Re: [PATCH] nohz1: Documentation

From: Paul E. McKenney
Date: Thu Mar 21 2013 - 13:15:57 EST


On Thu, Mar 21, 2013 at 04:08:08PM +0000, Christoph Lameter wrote:
> On Wed, 20 Mar 2013, Paul E. McKenney wrote:
>
> > > > Another approach is to offload RCU callback processing to "rcuo" kthreads
> > > > using the CONFIG_RCU_NOCB_CPU=y. The specific CPUs to offload may be
> > > > selected via several methods:
>
> Why are there multiple rcuo threads? Would a single thread that may be
> able to run on multiple cpus not be sufficient?

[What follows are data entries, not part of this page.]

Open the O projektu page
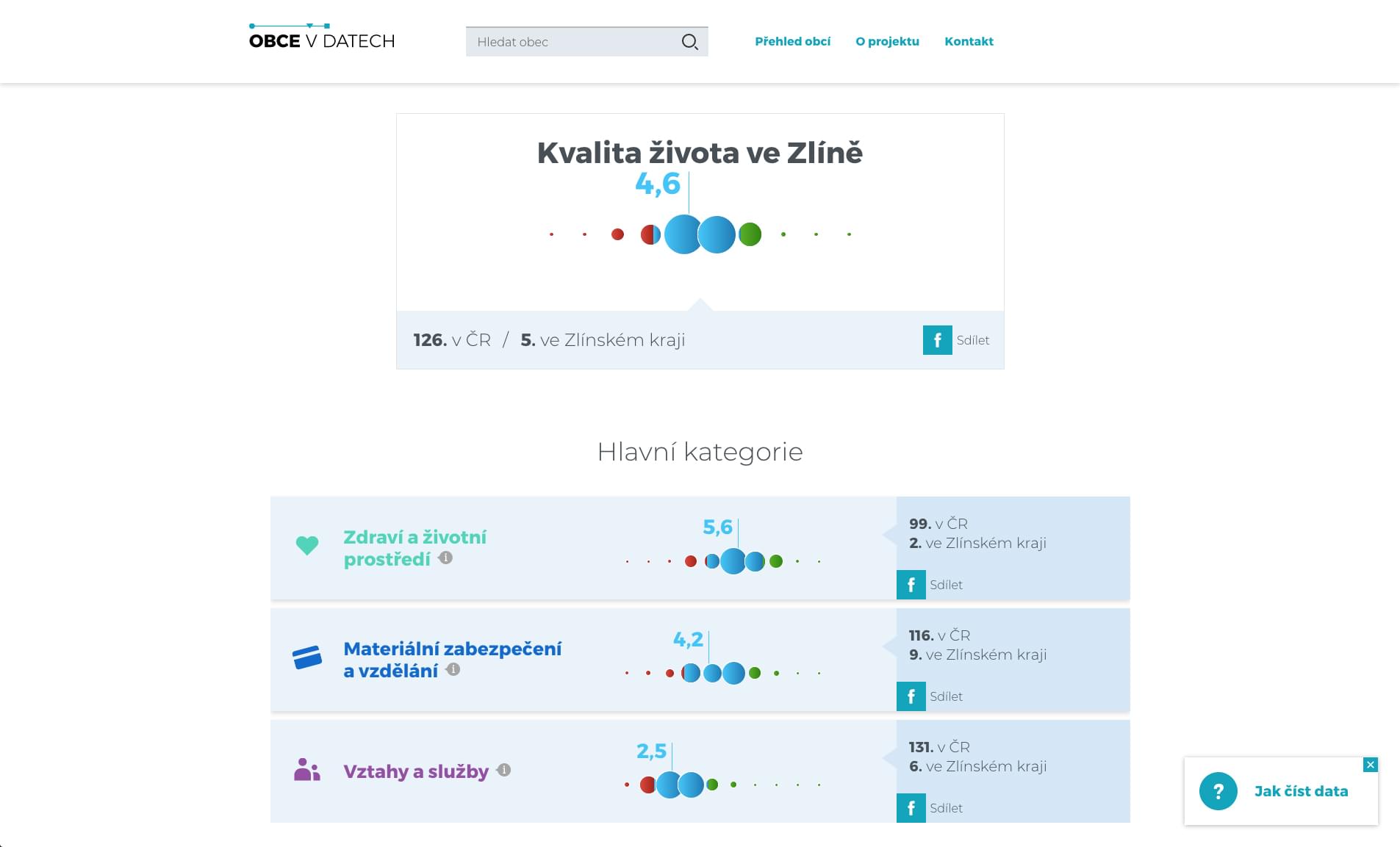This screenshot has height=847, width=1400. (x=887, y=41)
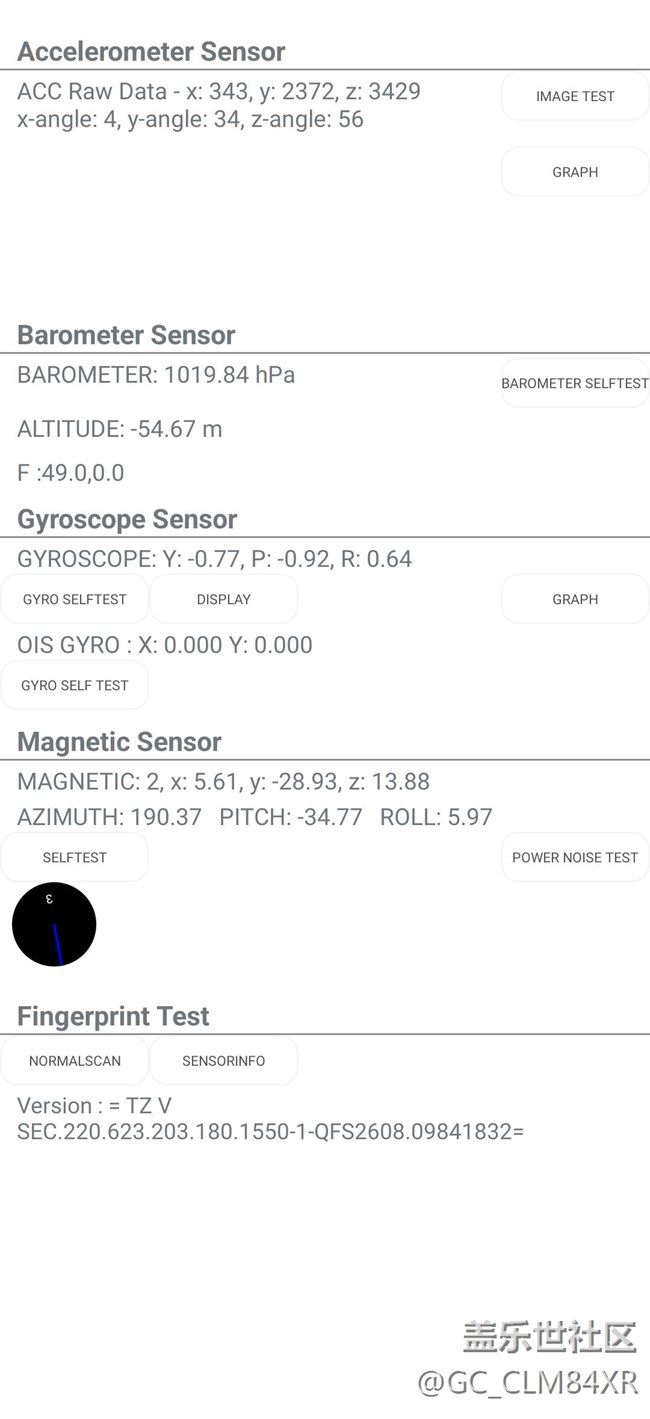Run the BAROMETER SELFTEST

click(x=575, y=383)
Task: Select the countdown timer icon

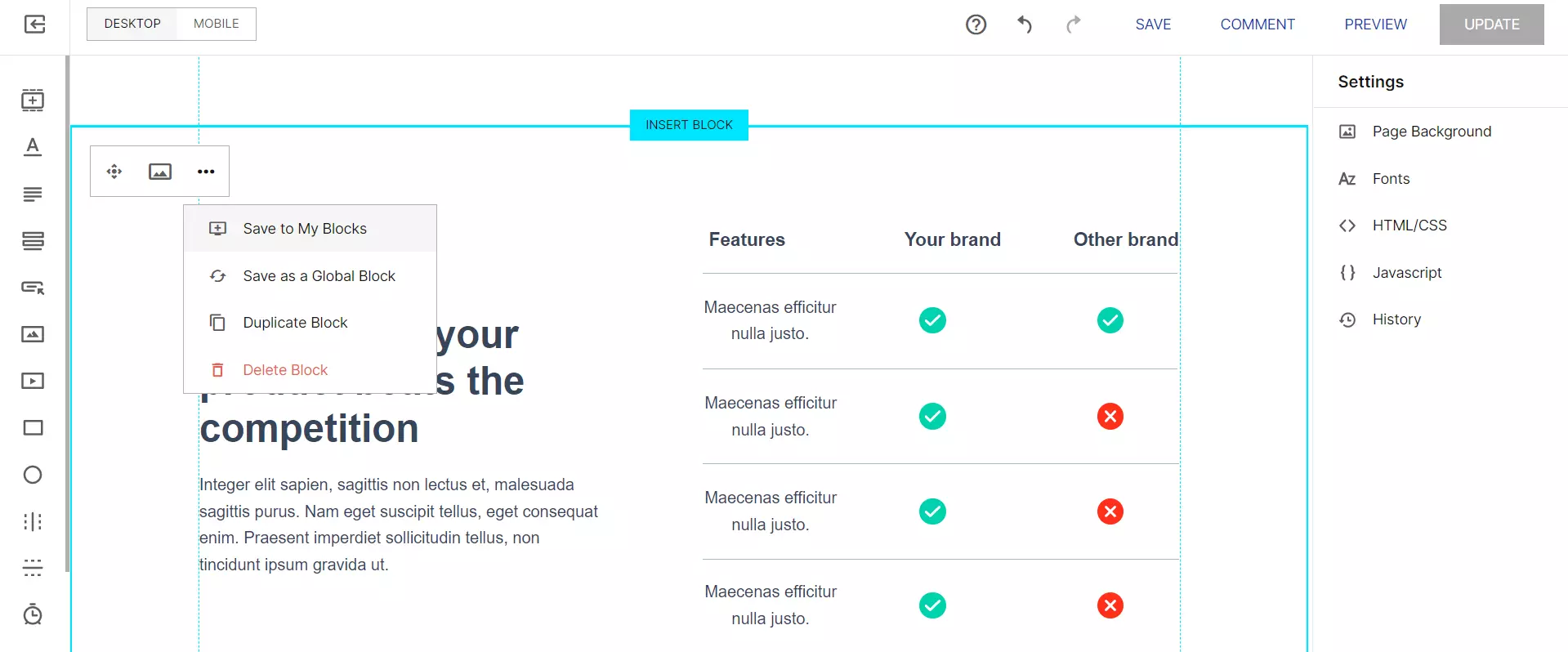Action: coord(33,614)
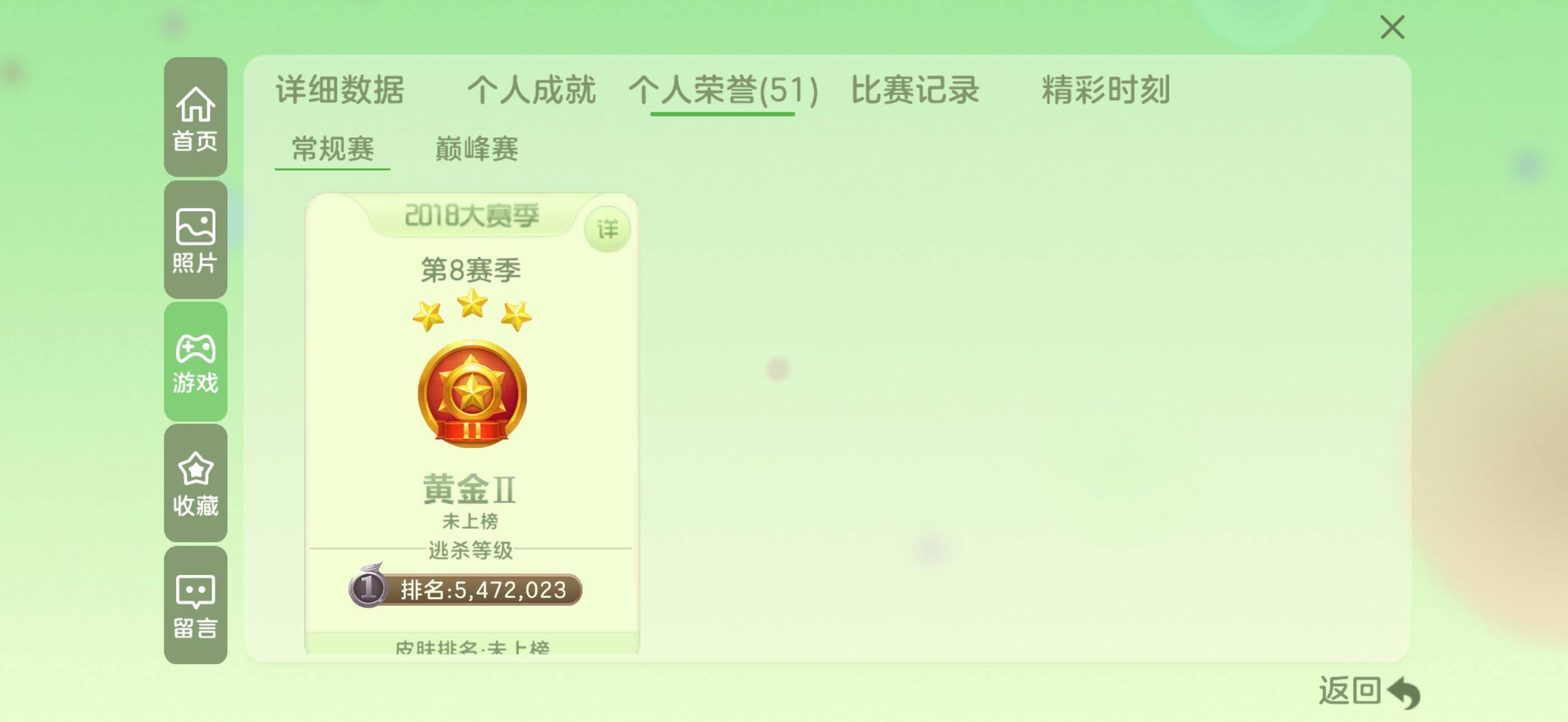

In many cases, this would indeed be sufficient. However, if you have
enough CPUs posting RCU callbacks, then the single thread would become
a bottleneck, eventually resulting in an OOM. Per-CPU kthreads avoid
this possibility.

That said, if you know that your workload's RCU callbacks could be
serviced by a single CPU, you can bind all the rcuo kthreads to a
single CPU.

> > > "Even though the SCHED_FIFO task is the only task running, because the
> > > SCHED_OTHER tasks are queued on the CPU, it currently will not enter
> > > adaptive tick mode."
> >
> > Again, good point!
>
> Uggh. That will cause problems and did cause problems when I tried to use
> nohz.
>
> The OS always has some sched other tasks around that become runnable after
> a while (like for example the vm statistics update, or the notorious slab
> scanning). As long as SCHED_FIFO is active and there is no process in the
> same scheduling class then tick needs to be off. Also wish that this would
> work with SCHED_OTHER if there is only a single task with a certain renice
> value (-10?) and the rest is runnable at lower priorities. Maybe in that
> case stop the tick for a longer period and then give the lower priority
> tasks a chance to run but then switch off the tick again.

These sound to me like good future enhancements.

In the meantime, one approach is to bind all these SCHED_OTHER tasks
to designated housekeeping CPU(s) that don't run your main workload.